There are right times and wrong times to try and instruct people. Fascinatingly, one of the sins Chazal link to Nadav and Avihu was their inability to wait for life to unfold in the right time. Chazal say they used to impatiently say to each other, “When will these old men, (Moshe and Aharon), die so we can be the leaders of the nation?” While that time would have eventually arrived, they were unable to appreciate that there are wrong times and right times, and we need to wait until the time is right. (I don't think it's coincidental that the specific mitzvah commanded here, adjacent to the deaths of Nadav and Avihu, is one of timing, “v’al yavo b’chol eis el hakodesh”, “he should not come at all times into the Sanctuary,” rather, there is a specific time on the specific day of Yom Kippur when it is the appropriate time to enter the Holy of Holies.

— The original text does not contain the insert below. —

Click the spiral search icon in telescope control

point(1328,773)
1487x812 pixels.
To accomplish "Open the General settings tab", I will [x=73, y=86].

What can we learn from this today? Timing matters. Very often, we want to tell our child something important and we feel the urge to say it immediately because we want the relief of unloading our pent up emotions. But that is often not the right time to speak. Rather, we need to have patience and wait for the time to be right for this communication and then when we do it at the right time for our child, they can listen and learn in the best way.
When is the right time to communicate something important? Almost always, the best time to teach our children is when they feel connected to us with closeness and love. When we tap into our loving relationship with our children, they are most receptive to listening to us. I don’t know if this is the Torah’s message here, but I will note that the context of this Parshah is of course the Yom Kippur service, the day that we are closest to Hashem. Perhaps this too is an aspect of wisely choosing times to communicate...
This Parshah reminds us that it isn't only what we say that counts, but even more important, when we say it.